On it’s own, the immigration debate isn’t something that makes people laugh a lot these days. But, in that, Ross saw an opportunity to dig into the truths of the people whose lives are affected by the policies being talked about by using the sharpest tool at his disposal: his comedy.
“If you compare what’s referred to as Fake News with comedy, it can only be called Real Comedy. There’s no faking it in comedy,” he said. “It’s either funny or not funny and funny is always based on truth.”
That’s the reason, Ross says, that “woke comedy” or “activist comedy” is on the rise. It’s an opportunity for unfiltered truths, delivered as palatable jokes.
Jokes make the truth go down easier, if you will.
While researching for the special, Ross looked into many of these programs and admitted to feeling exasperated at times.
“I’m a not a lawyer, and imagine if I was some Honduran, teenage, pregnant [immigrant]trying to figure out the American legal system,” he said. “It would be so, so hard.”
In his special, Ross speaks to residents of a town that is already home to a wall meant to curtail illegal crossings, law enforcement who are witness to a daily influx of immigrants, and even some people fresh from their journey across the border, including a father-son pair and a pregnant woman.

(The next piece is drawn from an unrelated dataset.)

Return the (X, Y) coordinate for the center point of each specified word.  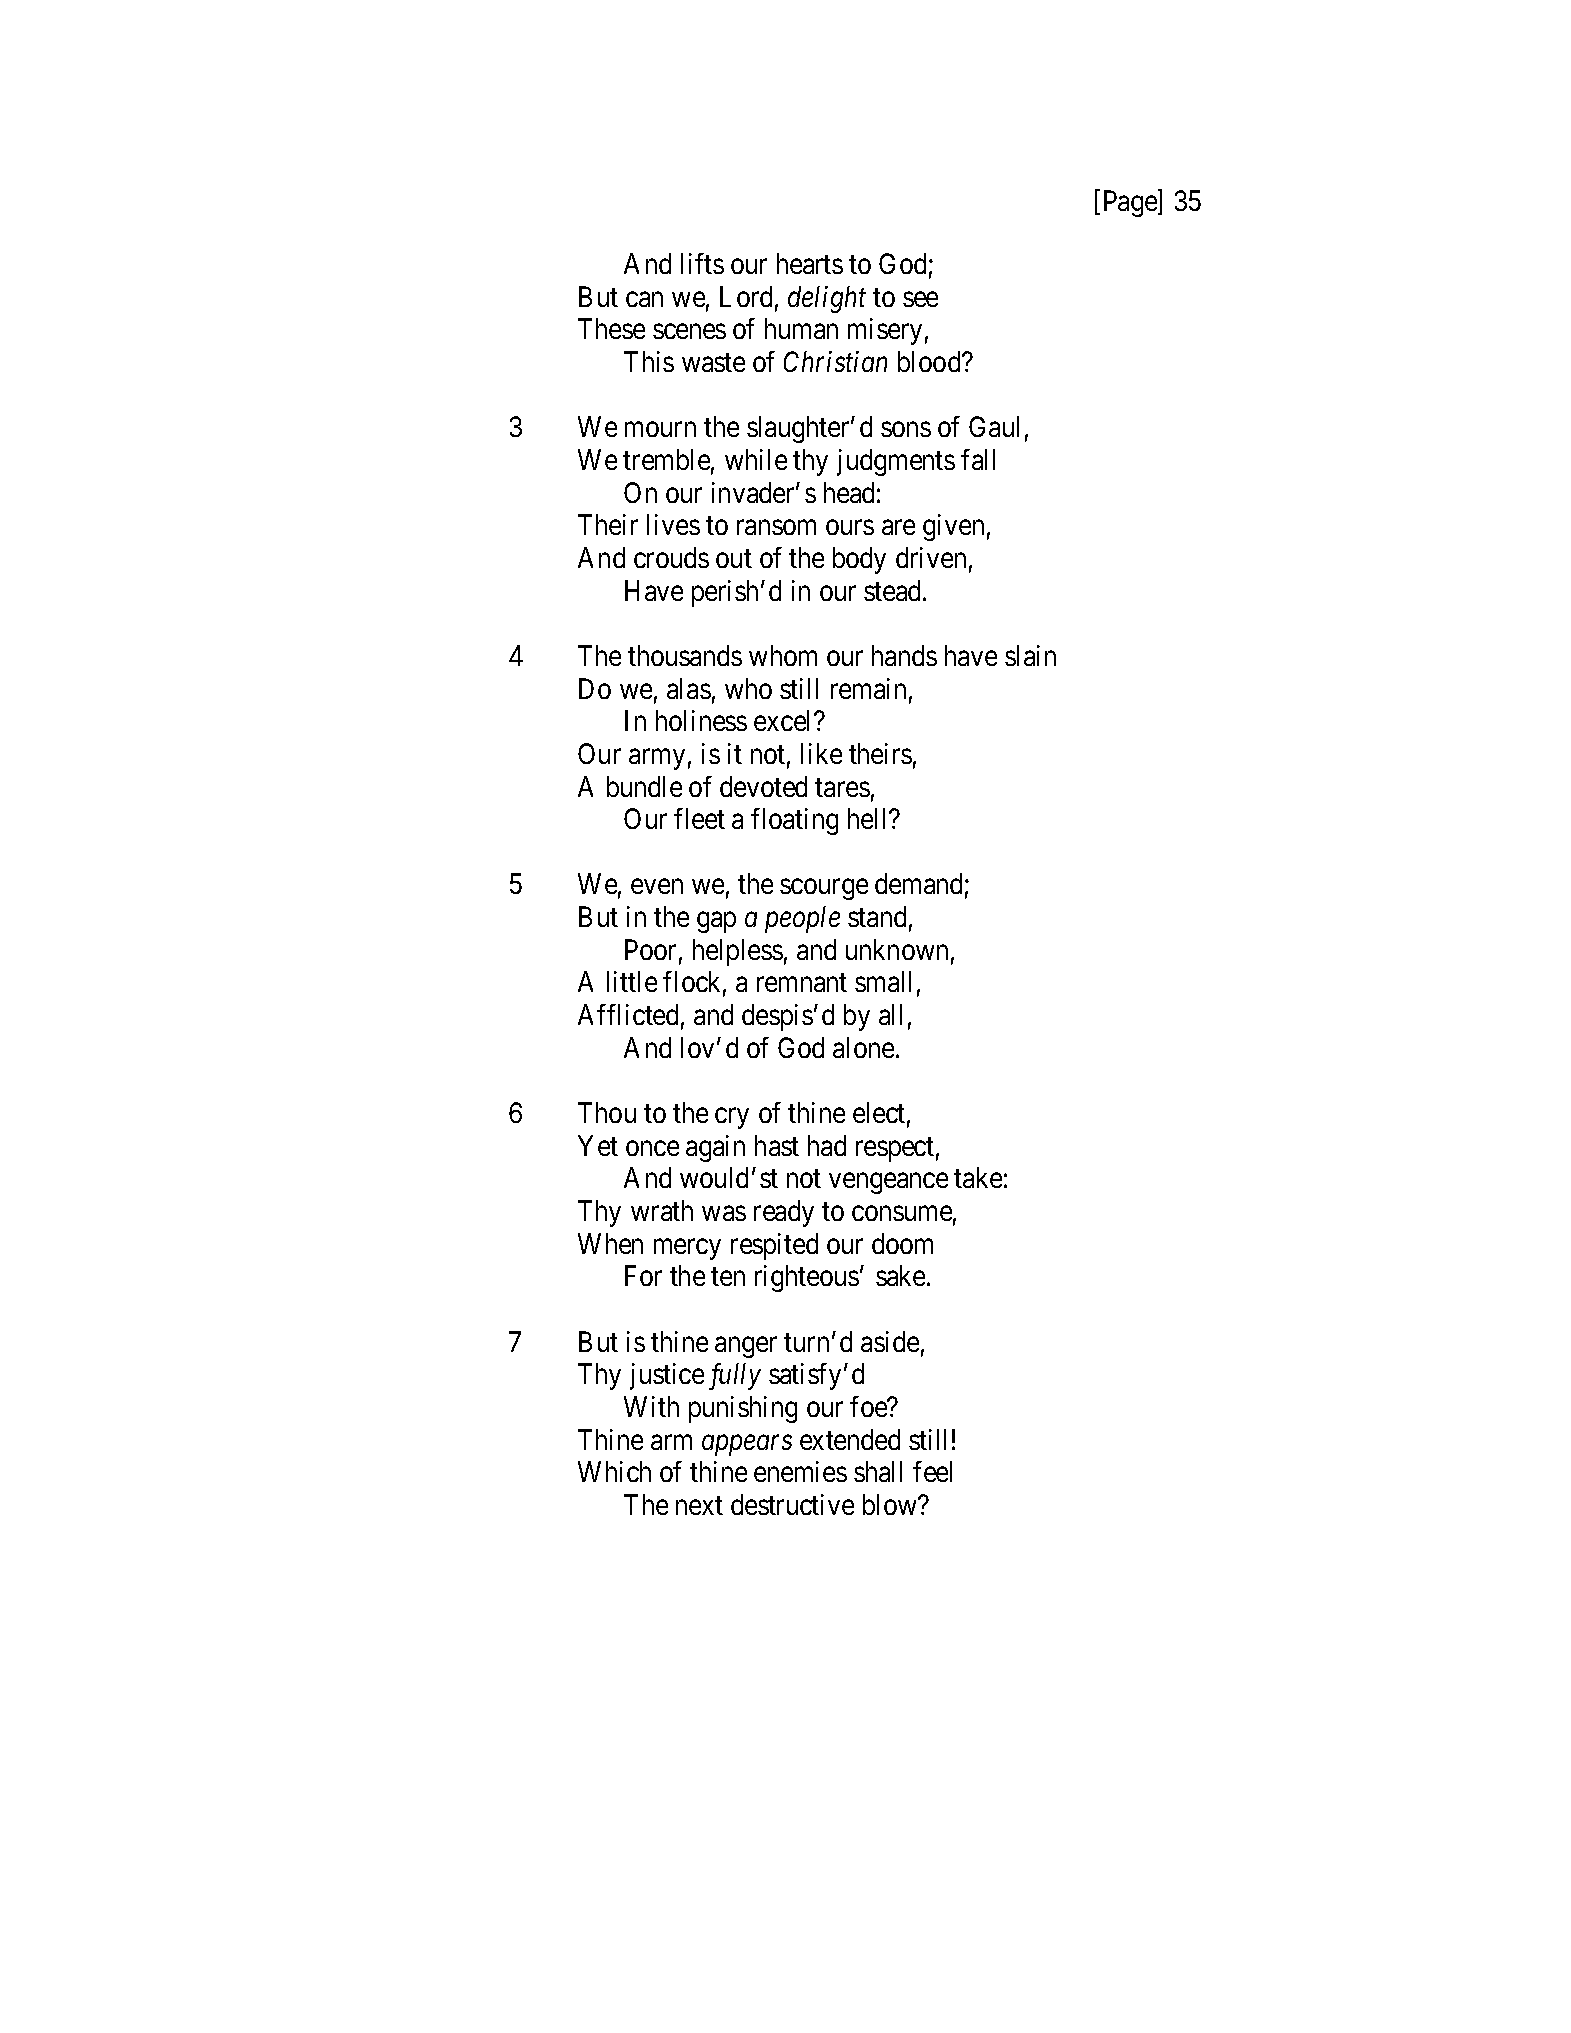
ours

“I don’t go into it with politics, I go into it thinking about the people,” Ross said. “If you keep it on the people, you’re never wrong.”
Not all the people he interviewed for the special left Ross at ease, however.
At one point, a person who smuggles people across the border, called a coyote, describes to Ross what he does to people who can’t pay him after enlisting his services.
“Sometimes, when people don’t pay and stuff, you have to hold them for a little bit,” the man, whose face is hidden, says. This includes children.
Ross’s attitude takes a turn in that moment, and he asks the coyote how he sleeps at night.
Inside, “I was actually thinking, ‘How the hell do I get out of here alive?'” Ross said.
He did, and Ross also emerged from the whole experience with a new outlook on what once seemed like a complicated issue.
“It became so simple to me when you actually see how hard it is to get into America, how humiliating it is to come over and how grateful the people were who came over,” he said. “This needs to be taken care of for humanitarian reasons.”
“Jeff Ross Roasts the Border: Live from Brownsville, Texas” airs Thursday on Comedy Central.